There’s little chance Congress will ever plug the giant holes in the democratic dike so we will probably become little more than a cautionary tale for future societies toying with competing models for fair governance.  

We’ve had our shot…and we blew it…bigly. 

Dershowitz to the Defense

Ever since Mitch McConnell signaled his intention to herd the Republican caucus right over the cliff in supporting Donald Trump’s “perfect call” argument, the burning question has been what sort of defense was possible on the facts. This weekend offered a glimpse of where this might be going.  

(Appreciation to “The New Yorker for the accompanying illustration!)

Newly announced as a member of DT’s defense team, perennial camera moth, Alan Dershowitz  has been making the rounds of talk shows, insisting that he is representing the Constitution rather than the president.  His former student, CNN legal analyst Jeffrey Toobin did perhaps the best job of ripping away that particular fig leaf, returning repeatedly to challenge this bashful conceit in their lengthy exchange last evening.  It was pretty obvious that Dershowitz already recognizes the stigma that will be forever associated with being another one of Trump’s stooges, so he is doing what he can to distance himself while still serving as the president’s defense attorney.  An impossible conflict?

He was at great pains to repeatedly insist that he is a “liberal” and voted for Hillary Clinton, and, of course, that he would be appearing on behalf of the Constitution, not Donald Trump. Toobin wryly asked if the Constitution had hired him and if he would be paid; a question he rather side-stepped.

Mr. Dershowitz’s argument is that the two Articles of Impeachment against Trump are not technically “high crimes and misdemeanors,” as specified in the Constitution.  This was a difficult argument for him to make, as Toobin reminded him that there was no criminal code for the U.S at the time the Constitution was drafted; so what precisely constituted “high crimes and misdemeanors” in the Framers’ minds remains a matter for interpretation.  Dershowitz kept saying that “High Crimes and Misdemeanors” were “things like bribery and treason.”  That suggests that even he acknowledges that chargeable offenses are not limited to bribery and treason.

Leaving aside for the moment the fact that Trump’s actions with regard to Zelensky seem for fall well within the parameters of bribery, not to mention it’s fraternal twin, extortion; and his overall behavior has at least flirted with treason on numerous occasions over the past three years; I would have liked for someone to ask Dershowitz  A) whether he thought the president’s phonemail with Zelensky was “perfect”, which apparently is the official position of Trump’s Republican defendersd; and B) What exactly should be the remedy for Trump’s bad behavior if not impeachment?

Undoubtedly, he would have countered that removal of the president should be left to the voters in the next election, but when the “crime” involved was an ongoing attempt to corrupt an election, surely such a toothless consequence as “leave it to the voters” is itself a danger to the Constitution.

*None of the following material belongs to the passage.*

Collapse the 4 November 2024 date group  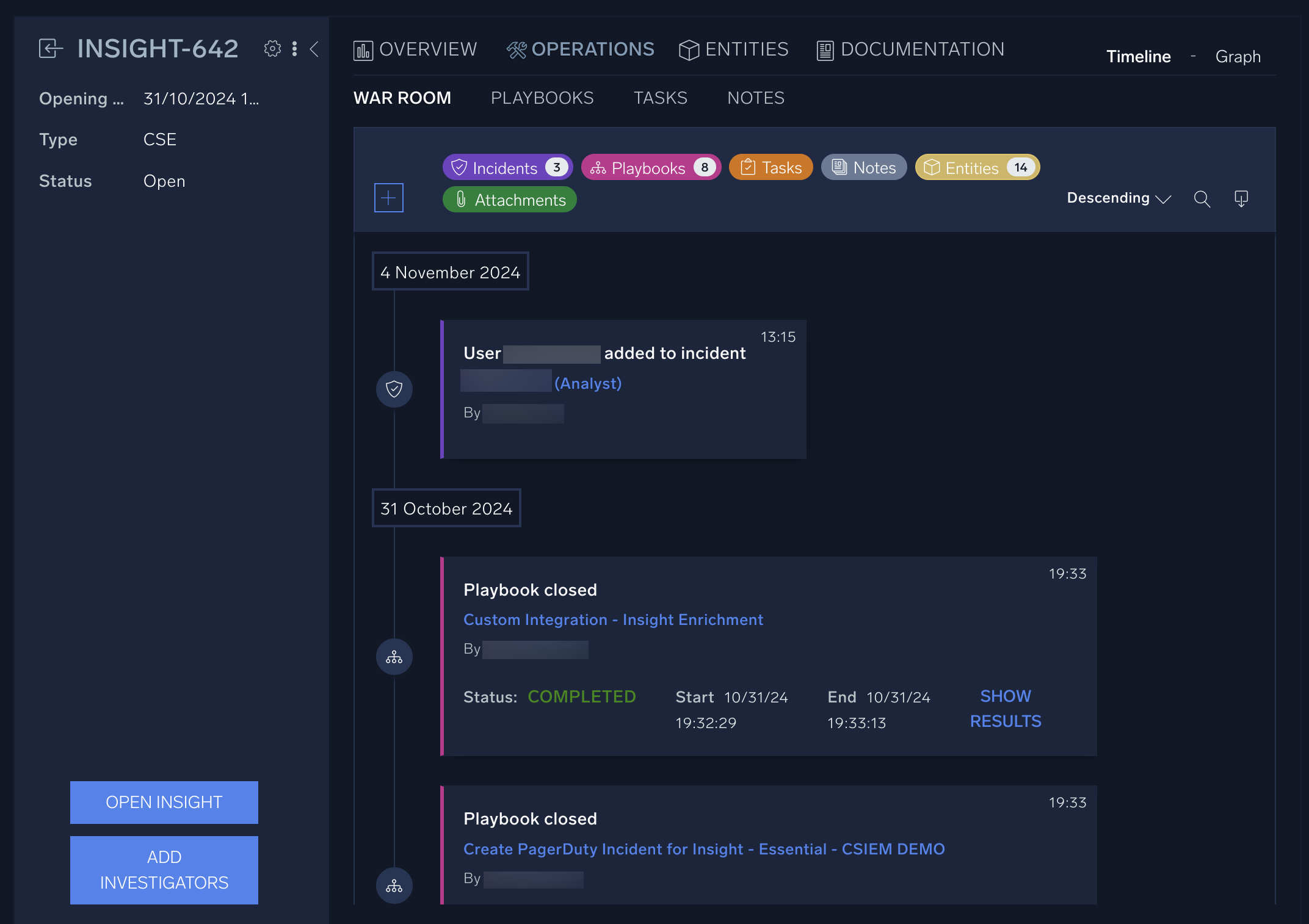450,272
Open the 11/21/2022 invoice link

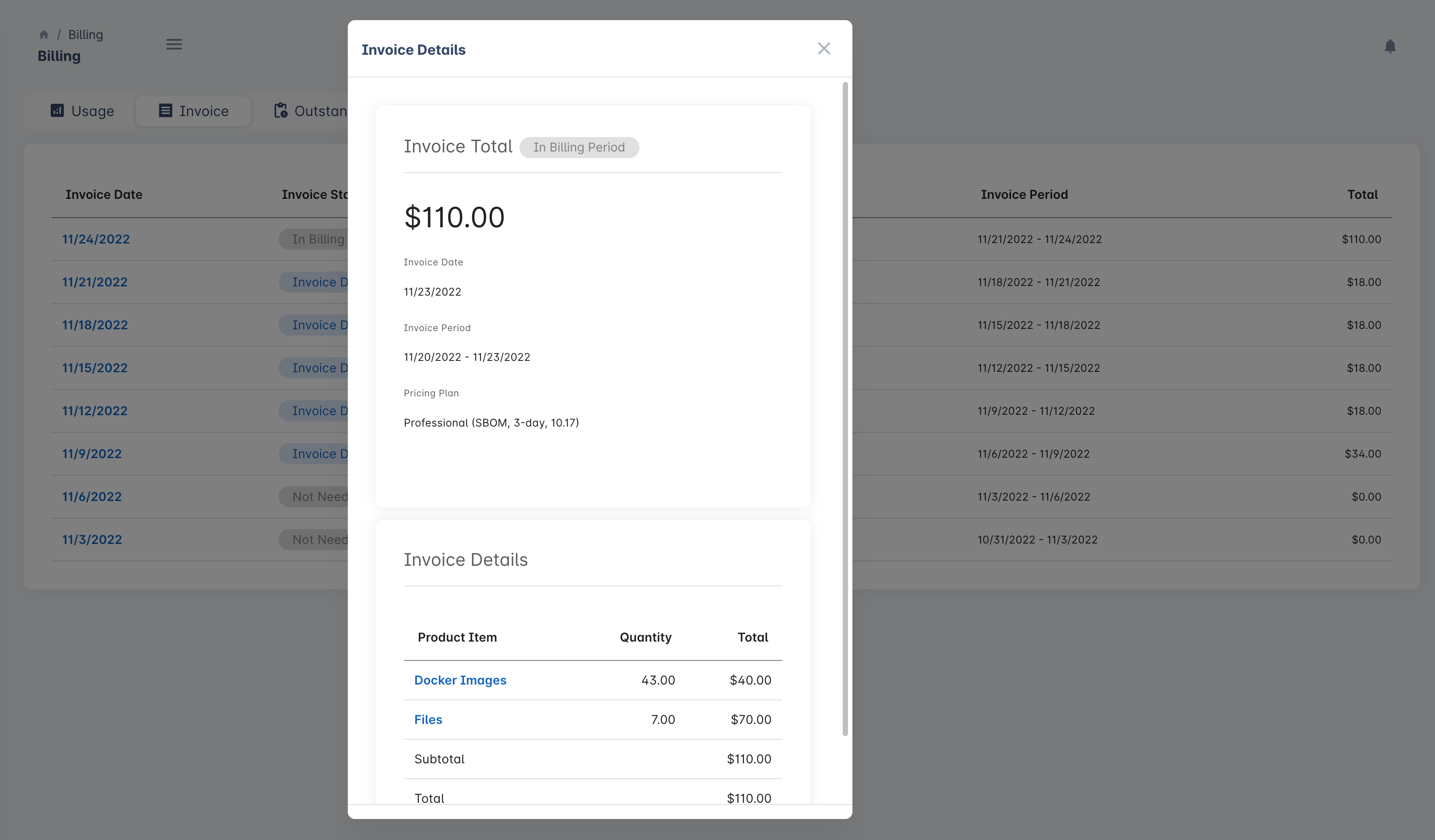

I would have liked to see the mental gymnastics he would have to perform in order to defend his position on that one!

Dershowitz, who himself has an accumulation of dirty dark clouds over his head ought to eschew demonstrations of high-minded outrage at those like Toobin who dare question his motives.  The problem with “originalists” whether they be constitutional or biblical, is that they will deny the sky is blue if it isn’t so stated somewhere in the original document.

I wonder if Mr. Dershowitz, once again basking in the glow of klieg lights, is aware that, should he survive impeachment, Donald Trump is already planning on decriminalizing bribery, which he claims unfairly handicaps American businesses in the global marketplace.  

You can take the slumlord away from his gangster environment, but you can’t take the gangster out of the slumlord.